= Document segment =

━━━━━━━━━━━━━━━━━━━━━━━━━━━━━━

A. Section 12022.3 Weapon or Firearm Use Allegation

1. Background

In counts 13 and 14, the District Attorney charged defendant with forcible oral copulation with victim Michelle A. in violation of section 288a, subdivision (c)(2). In counts 15 and 16, the District Attorney charged defendant with forcible rape in violation of section 261, subdivision (a)(2) and, in count 17, with attempted sodomy by force in violation of sections 664 and 286, subdivision (c)(2). The District Attorney further alleged that, as to counts 13 through 17, the defendant personally used a handgun within the meaning of sections 1203.06, subdivision (a)(1), 12022.5, subdivision (a), and 12022.53, subdivision (b). The District Attorney also alleged as to those counts that defendant used a deadly weapon or firearm within the meaning of section 12022.3.

Section 12022.3, subdivision (a) states, “For each violation of Section 220 involving a specified sexual offense, or for each violation or attempted violation of Section 261, 262, 264.1, 286, 288, 288a, or 289, and in addition to the sentence provided, any person shall receive the following: (a) A 3-, 4-, or 10-year enhancement if the person uses a firearm or a deadly weapon in the commission of the violation.”

At trial, Michelle A. testified that as she was walking to a liquor store by herself at 7:00 p.m., defendant grabbed her on the street and pulled her to the side of a house. As he pulled Michelle A. toward that location, defendant told her “not to scream because he had a gun [and] to do what he said.” She did not see the gun, but complied when defendant ordered her to orally copulate him because he threatened to kill her and she “felt something hard” on the side of her head. She was forced to orally copulate him and to engage in other sex acts.

During oral argument on counts 13 through 17, the prosecutor made the following comments concerning the evidence in support of the section 12022.3 deadly weapon or firearm use allegation. “[The Court]: Counts 13 through 17. Now, Michelle A. said she never saw a gun. So you have a gun allegation in there. [The prosecutor]: But I’d like to make an argument as to 12022.3(A), which is sex crime with a deadly weapon or gun. [¶]... [¶] As to Michelle A., specifically counts 13 through 17, in regards to the deadly weapon, the victim specifically says after the defendant grabbed her and dragged her from behind and took her to the side of the location, she felt a hard object against her head; and as the hard object was pressed against her head, the defendant said he had a gun. [¶] At minimum, the people feel that that’s sufficient evidence to indicate that some sort of weapon was used. We’re not certain what it was. [¶] And 12022.3(A) specifically says either a firearm or a deadly weapon was used.”

━━━━━━━━━━━━━━━━━━━━━━━━━━━━━━

= Record set =
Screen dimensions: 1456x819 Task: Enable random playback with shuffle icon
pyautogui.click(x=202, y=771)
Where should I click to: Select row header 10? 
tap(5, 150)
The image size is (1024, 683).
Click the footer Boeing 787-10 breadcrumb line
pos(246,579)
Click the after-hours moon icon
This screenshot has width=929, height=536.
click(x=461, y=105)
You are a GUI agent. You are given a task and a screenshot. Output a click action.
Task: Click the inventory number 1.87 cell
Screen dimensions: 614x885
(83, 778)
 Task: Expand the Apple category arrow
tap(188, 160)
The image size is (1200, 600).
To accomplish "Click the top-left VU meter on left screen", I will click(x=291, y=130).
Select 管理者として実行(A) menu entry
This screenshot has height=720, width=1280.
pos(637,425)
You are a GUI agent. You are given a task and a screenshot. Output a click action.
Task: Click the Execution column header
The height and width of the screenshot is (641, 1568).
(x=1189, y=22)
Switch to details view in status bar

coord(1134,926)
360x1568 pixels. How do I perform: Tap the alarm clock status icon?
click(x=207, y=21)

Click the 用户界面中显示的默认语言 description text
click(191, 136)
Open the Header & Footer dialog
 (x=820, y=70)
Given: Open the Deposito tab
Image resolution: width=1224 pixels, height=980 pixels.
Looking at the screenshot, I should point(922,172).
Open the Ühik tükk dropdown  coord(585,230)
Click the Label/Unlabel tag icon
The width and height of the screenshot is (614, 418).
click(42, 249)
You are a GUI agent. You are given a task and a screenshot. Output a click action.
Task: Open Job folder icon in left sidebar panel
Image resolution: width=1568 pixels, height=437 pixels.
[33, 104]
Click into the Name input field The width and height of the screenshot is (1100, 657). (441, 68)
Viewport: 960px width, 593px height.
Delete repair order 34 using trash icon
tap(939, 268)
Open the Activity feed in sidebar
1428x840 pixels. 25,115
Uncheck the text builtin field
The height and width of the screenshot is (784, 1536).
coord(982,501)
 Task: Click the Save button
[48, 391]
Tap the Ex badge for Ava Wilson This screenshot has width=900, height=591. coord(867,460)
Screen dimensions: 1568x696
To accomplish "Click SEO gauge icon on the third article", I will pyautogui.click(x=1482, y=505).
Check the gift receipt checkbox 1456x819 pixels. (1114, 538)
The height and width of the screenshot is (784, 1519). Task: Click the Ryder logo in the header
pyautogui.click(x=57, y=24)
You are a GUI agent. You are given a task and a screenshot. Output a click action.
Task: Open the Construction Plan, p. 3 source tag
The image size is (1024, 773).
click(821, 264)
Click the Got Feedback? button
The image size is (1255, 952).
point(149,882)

━━━━━━━━━━━━━━━━━━━━━━━━━━━━━━

= Goals =
(A) In the weapon-allegation excerpt, why did the prosecutor argue that the section 12022.3(A) allegation could stand even though Michelle A. never saw a gun? Answer in one to three sentences.
(B) Reproduce word for word the stretch of the weapon-allegation excerpt from "1. Background" through "of section 12022.3.".
Answer from the weapon-allegation excerpt alone, without outside sources.

= Answers =
(A) Michelle A. felt a hard object pressed against her head while the defendant said he had a gun. The prosecutor argued this was enough evidence that some sort of weapon was used, even if its type was uncertain. Section 12022.3(A) covers the use of either a firearm or a deadly weapon.

(B)
1. Background

In counts 13 and 14, the District Attorney charged defendant with forcible oral copulation with victim Michelle A. in violation of section 288a, subdivision (c)(2). In counts 15 and 16, the District Attorney charged defendant with forcible rape in violation of section 261, subdivision (a)(2) and, in count 17, with attempted sodomy by force in violation of sections 664 and 286, subdivision (c)(2). The District Attorney further alleged that, as to counts 13 through 17, the defendant personally used a handgun within the meaning of sections 1203.06, subdivision (a)(1), 12022.5, subdivision (a), and 12022.53, subdivision (b). The District Attorney also alleged as to those counts that defendant used a deadly weapon or firearm within the meaning of section 12022.3.